As Delano boarded the San Dominick, a Spanish slave ship, he witnessed peculiar acts that contradicted the traditional customs of a slave ship. Delano was particularly struck by the acts of the pleasant black slave, Babu, who maintained the weak, sickly, white captain, Benito Cereno and remained by his side continuously. The following passage is an example of Babu's attentiveness to Cereno:

“Sometimes the negro gave his master his arm, or took his handkerchief out of his pocket for him; performing these and similar offices with that affectional zeal which transmutes into something filial or fraternal acts in themselves but menial; and which has gained for the negro the repute of making the most pleasing body-servent in the world; less a servant than a devoted companion (1400)."
As Delano tried to attain information about what had happened to the San Dominick, he noticed unusual behavior by several of the ships population.

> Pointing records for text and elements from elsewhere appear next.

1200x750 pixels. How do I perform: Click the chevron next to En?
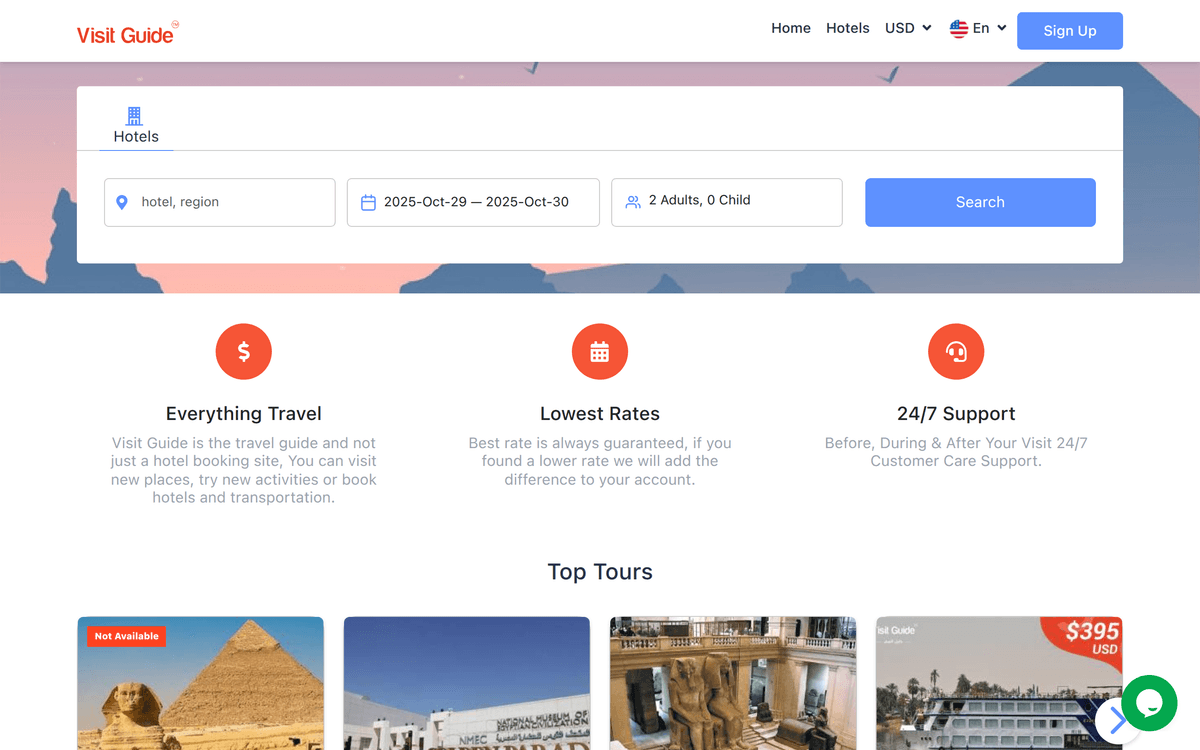(x=1001, y=28)
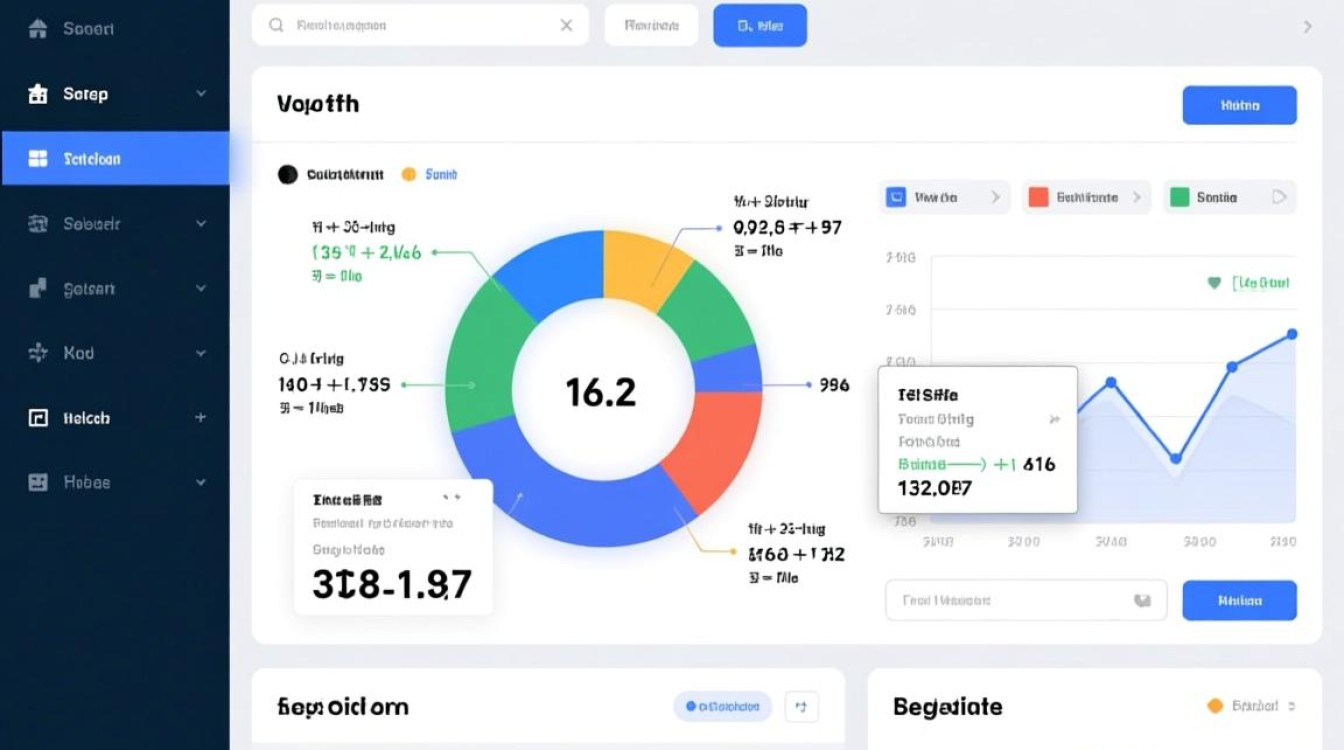This screenshot has height=750, width=1344.
Task: Click the blue button next to search bar
Action: [x=759, y=26]
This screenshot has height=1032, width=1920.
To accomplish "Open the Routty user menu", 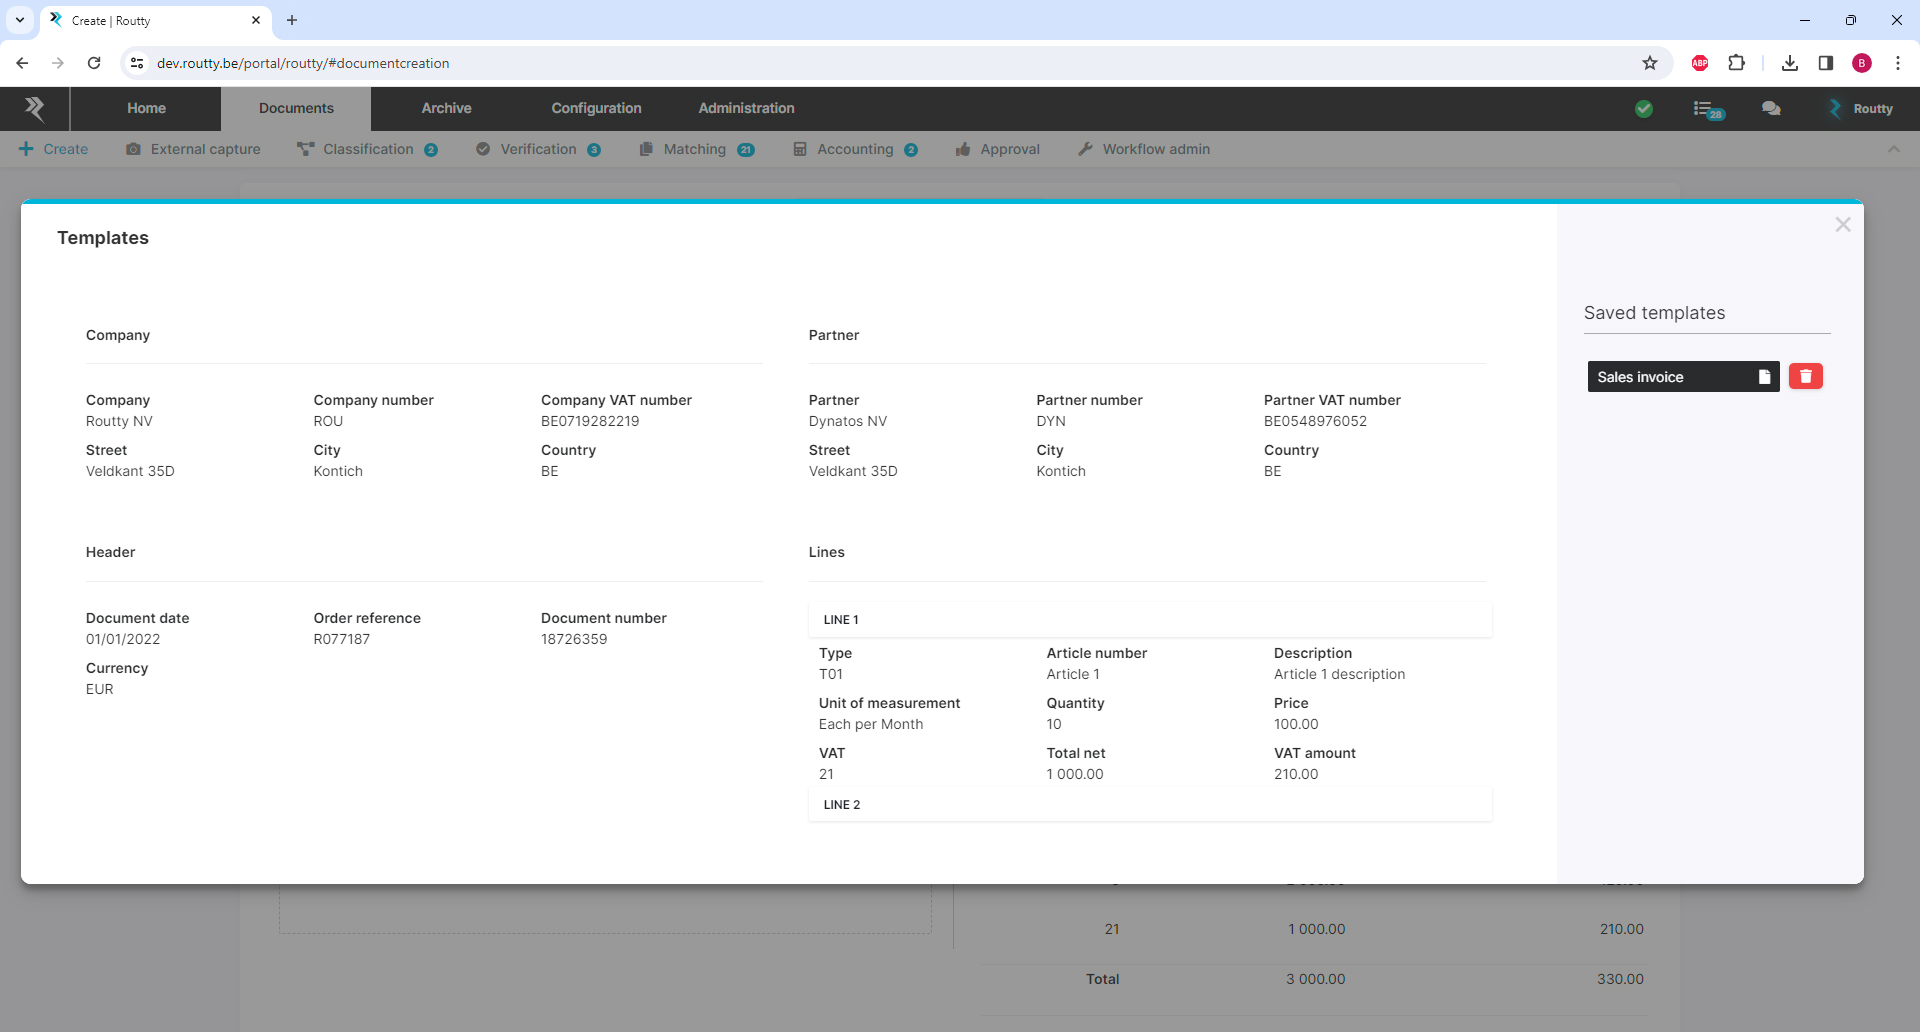I will [x=1861, y=109].
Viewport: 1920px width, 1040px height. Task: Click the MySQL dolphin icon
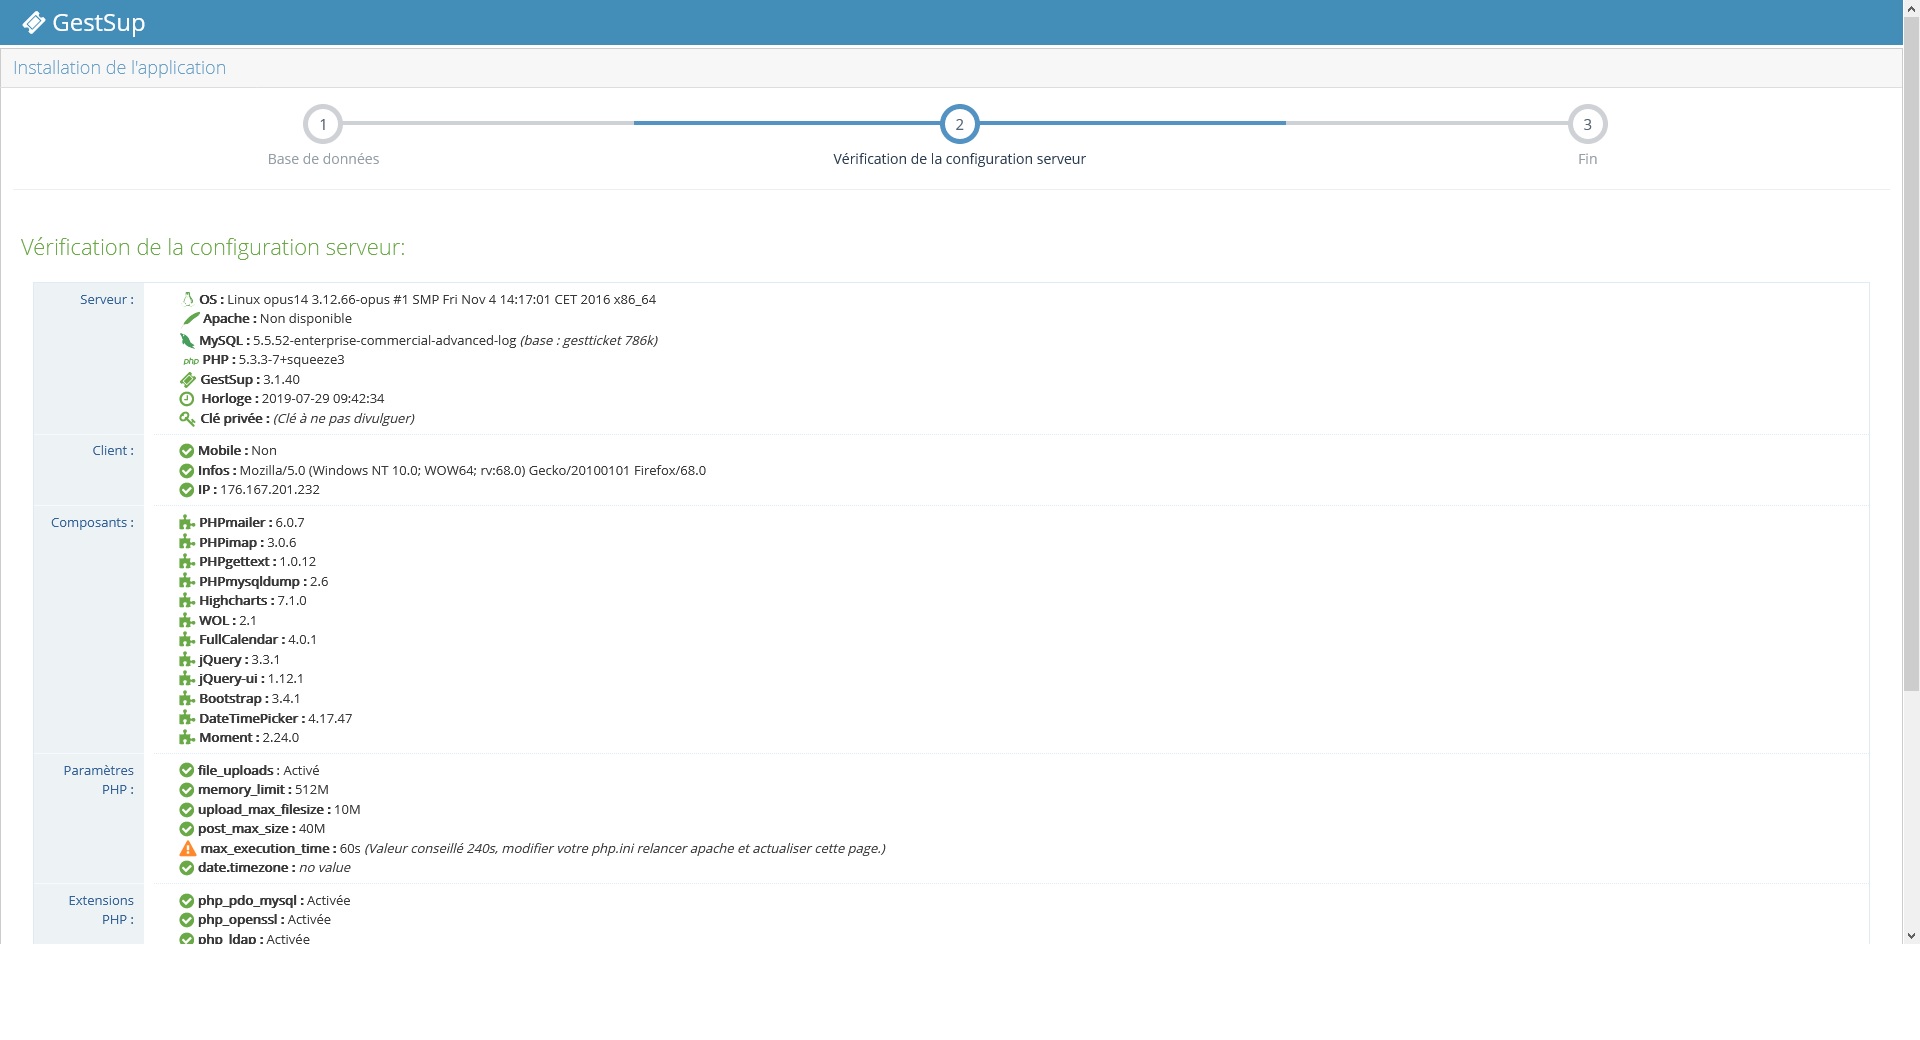pos(187,340)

Many experiences transpired in front of Delano that he questioned but "shrugged-off" hereby frustrating his readers. In this following passage, Cereno exhibits what appears to be rude and obscure behaviour while conversating with Delano, when in truth, Cereno was protecting Delano from danger:
“Don Benito faltered; then, like some somnambulist suddenly interfered with, vacantly stared at his visitor, and ended by looking down on the deck. He maintained this posture so long, that Captain Delano, almost equally disconcerted, and involuntarily almost as rude, turned suddenly from him, walking forward to accost one of the Spanish seaman for the desired information. But, he had hardly gone five paces, when, with a sort of eagerness, Don Benito invited him back, regretting him momentary absence of mind, and professing readiness to gratify him (1402).”
Delano’s initial impression of Cereno is that of a mentally ill man with possibly dangerous intentions. How ironic it was to find out that Benito Cereno had been trying to save Delano’s life all the while Delano so mistrusted him. This final passage speaks of this fact:

“Ah, my dear friend, Don Benito once said, at those very times you half thought me plotting your murder, at those very times my heart was frozen; I could not look at you. And as God lives, Don Amasa, I know not whether desire for my own safety alone could have nerved me to that leap into your boat, had it not been for the thought that, did you, unenlightened, return to your ship, you, my friend, with all who might be with you, stolen upon, that night, in your hammocks, would never in this world have wakened again. Do but think how you walked this deck, how you sat in this cabin, every inch of ground mined into honey-combs under you. Had I dropped the least hint, made the least advance towards an understanding between us, death, explosive death—yours as mine—would have ended the scene (1452).”